At a glance: Facebook announces Graph Search, a social search service powered by Microsoft’s (NASDAQ:MSFT) Bing. Yelp (NYSE:YELP) is off over 6 percent. (Graph Search is, among other things, a recommendation tool.)
Investors seem to think: This is the kind of thing we were expecting you to do. Shares are off immediately following event, but it is a step in the right direction. Zuckerberg emphasizes the service is in beta. Clearly an attempt to take on Google (NASDAQ:GOOG), which is explicitly not a partner in the project.
Here’s what happened at the event.
(2:15 p.m.) Event is wrapped.
(2:10 p.m.) The scope of Facebook’s search looks predicated on users’ willingness to share. For good results, people will need to be very connected and very engaged.
(2:05 p.m.) Zuckerberg says discussions with Google fell apart because Google would not take down content after a user had posted it, but Microsoft would.
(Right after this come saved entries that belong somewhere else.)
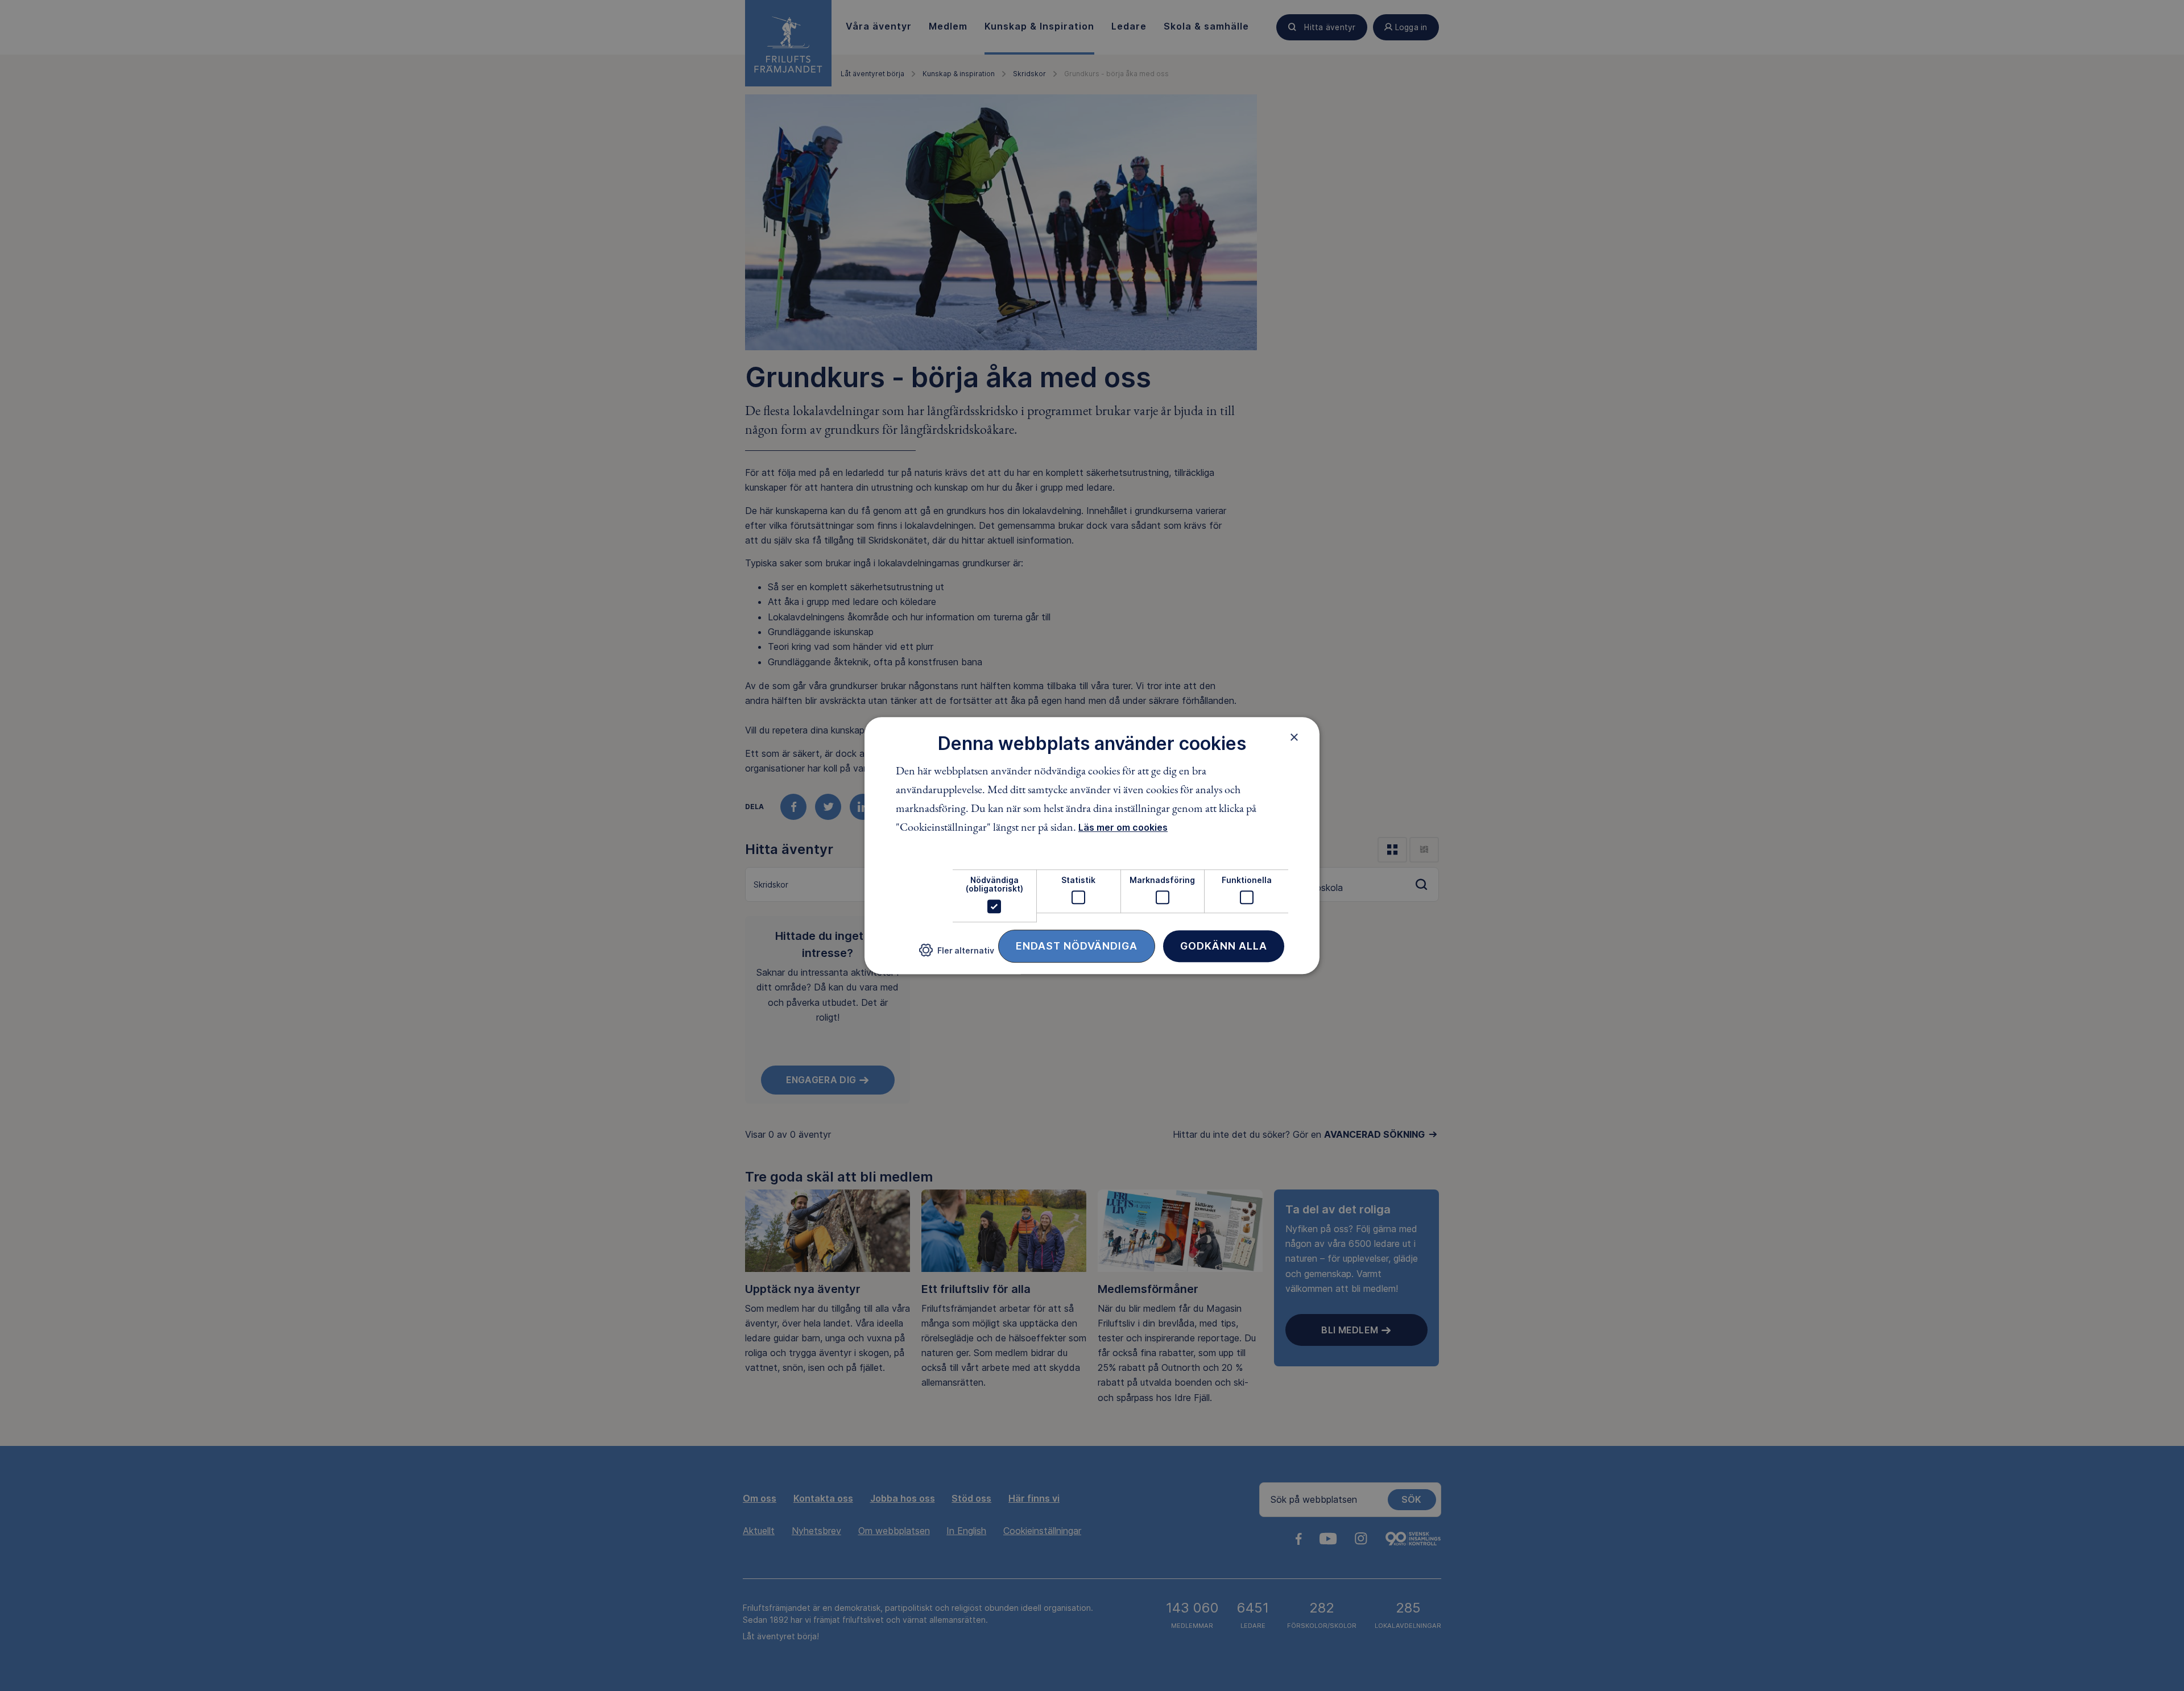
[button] (957, 954)
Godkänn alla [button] (1223, 946)
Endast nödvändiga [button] (1077, 946)
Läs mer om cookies (1123, 827)
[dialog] (1092, 845)
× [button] (1294, 737)
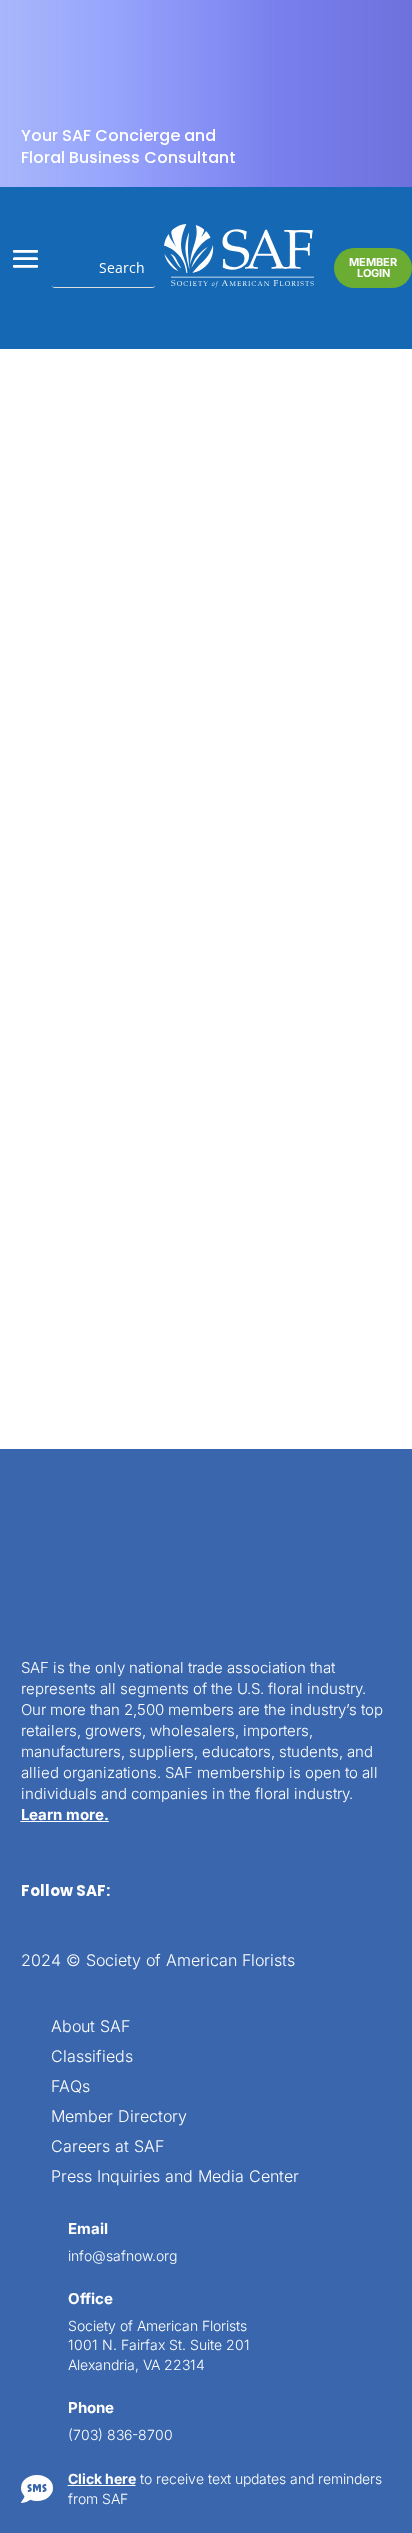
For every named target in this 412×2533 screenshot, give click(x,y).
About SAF (90, 2027)
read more (106, 1251)
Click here (102, 2478)
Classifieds (92, 2057)
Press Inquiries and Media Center (175, 2177)
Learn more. (65, 1814)
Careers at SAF (107, 2147)
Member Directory (119, 2117)
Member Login (373, 267)
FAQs (70, 2087)
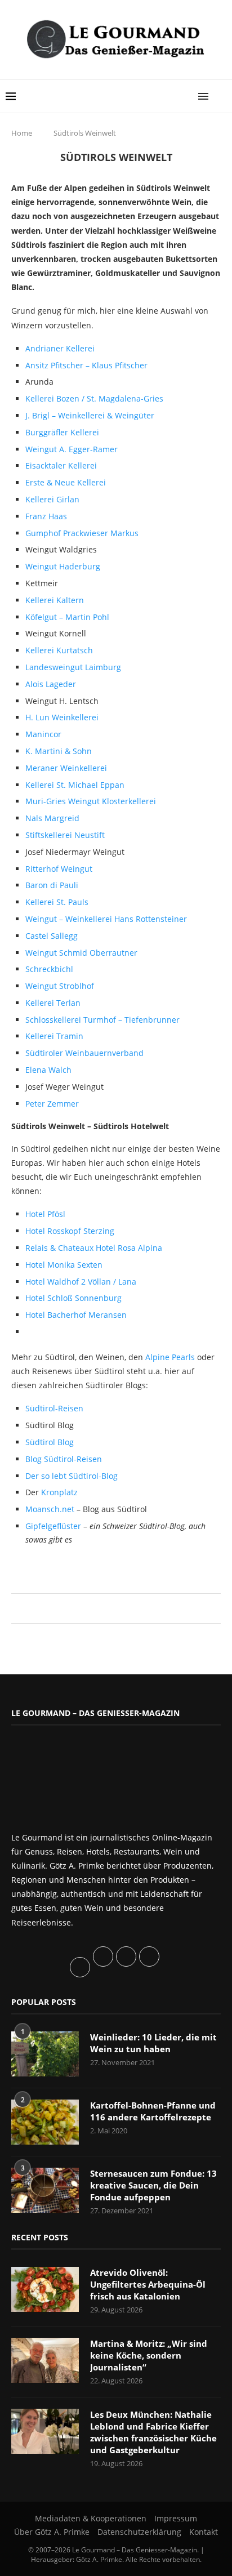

Zuckerberg and the Facebook team are obviously trying very hard to maintain a positive image on privacy.
(2:04 p.m) No plans for voice search yet.
(1:58 p.m.) No timeline for mobile roll out yet.
(1:55 p.m.) Zuckerberg is asked about monetization, and responds saying that for now, the focus is on user experience. (Down the road, advertisement seems like the obvious direction.)
(1:50 p.m.) Zuckerberg says Graph Search will take years and years to develop and perfect. English only for now. Roll out will be limited and slow, in line with other service launches.